The numerous features found on today’s electronic flash units are quite simply, remarkable achievements in comparison to those of yesteryear. I will address several features for the benefit of the reader, addressing in detail their functions but initially, will review the various models I have used over the years which have proven themselves dependable upon repeated occasions. In a general sense, there are several models of flash units designed to attach directly to the “hot shoe” mounted directly on the top of the camera, and others, can be situated on a separate flash bracket commonly placed to the left of your camera. It has been my experience that flash units situated in hot shoes literally attached to the top of your camera are overall, not recommended.
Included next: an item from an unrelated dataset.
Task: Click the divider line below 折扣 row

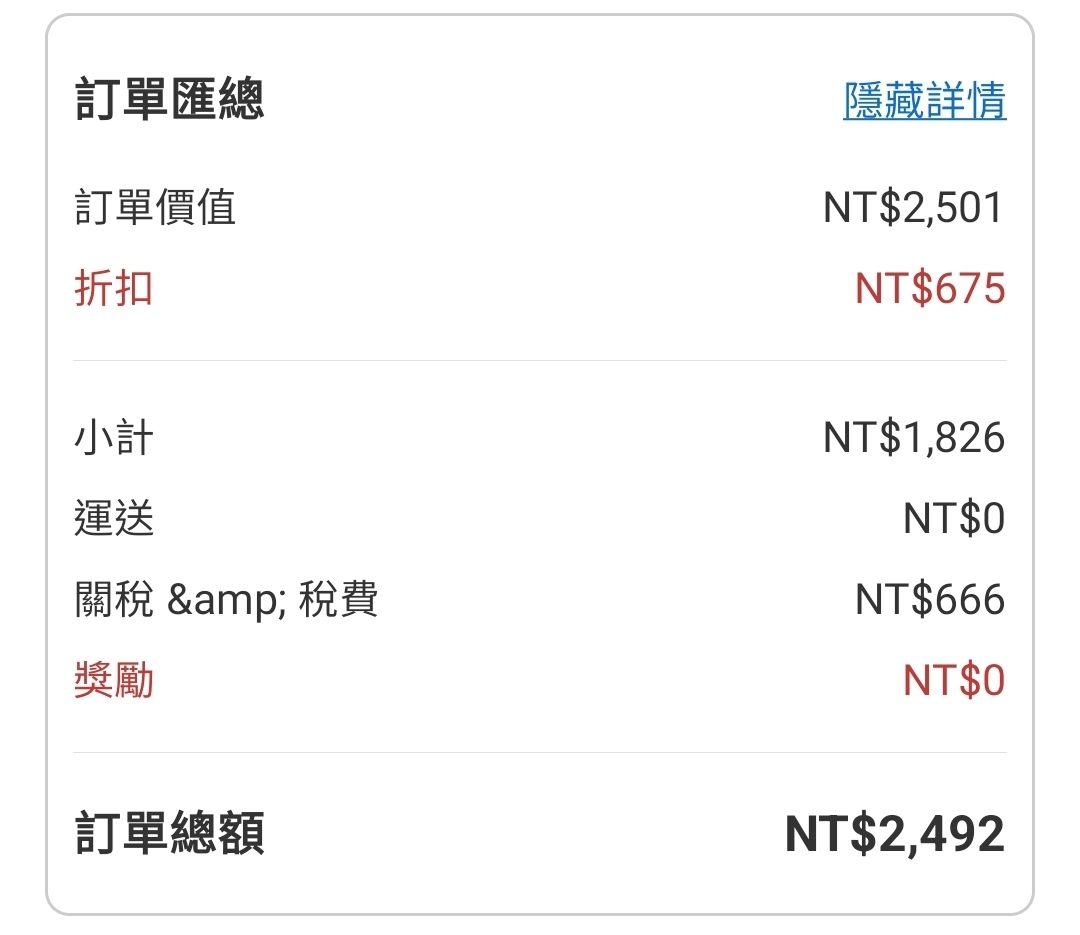Action: 540,360
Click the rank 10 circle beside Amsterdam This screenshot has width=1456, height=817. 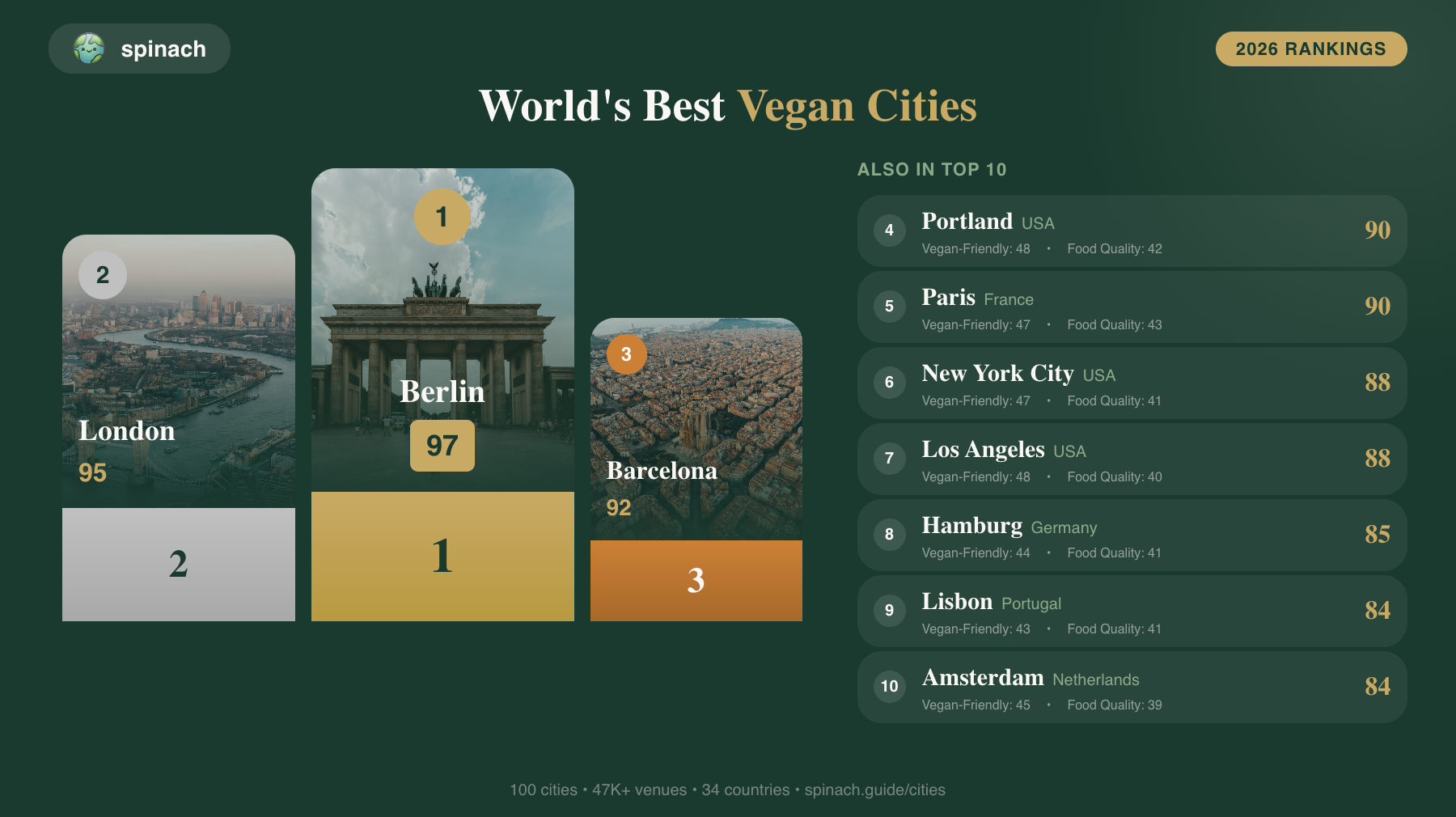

Several flash units are heavy and large and frequent problems such as the hot shoe of the camera or the mounting system of the flash itself breaking/detaching from the camera/base of the flash, has been my first hand experience.
Regrettably, the camera owner is now faced with repair charges which at times depending upon model of camera/flash unit, can be fairly significant. The recommended area to attach electronic flash devices is NOT on top of your camera, but off to the side on a sturdy extension bracket. The obvious benefit is that the hot shoe itself is not jeopardized in any way plus the issue of “red eye” may be eliminated when the flash is placed in this position as well. Regarding problems with red eye, the simplest method of addressing this concern is as mentioned, by placing the flash unit off to the side of the lens. Red eye is caused by the intensity of your electronic flashes burst of light placed too close in proximity to your lens axis to the subject. The blood vessels in the eyes retina are being illuminated/reflected at this point creating undesirable imagery. On another note, when flash units are placed on a bracket adjacent to the camera, the connection between the flash and camera is now terminated. The solution here is to purchase a relatively inexpensive connecting cord often called a “sync cord or a PC cord” which reconnects the flash to the camera permitting a continuance of flash photography. Camera owners should locate this female, circular receptacle on either the front or side of their camera body. If the camera dose not contain this sync cord receptacle, off camera flash operation via pc connecting cord is not possible. My recommendation at this point to the reader would be to visit “Article 3” in the “Photography Articles Section” of my website titled “Purchase Required Equipment Only”. There, I have listed the many features of a camera which I believe are worth while when making a purchase.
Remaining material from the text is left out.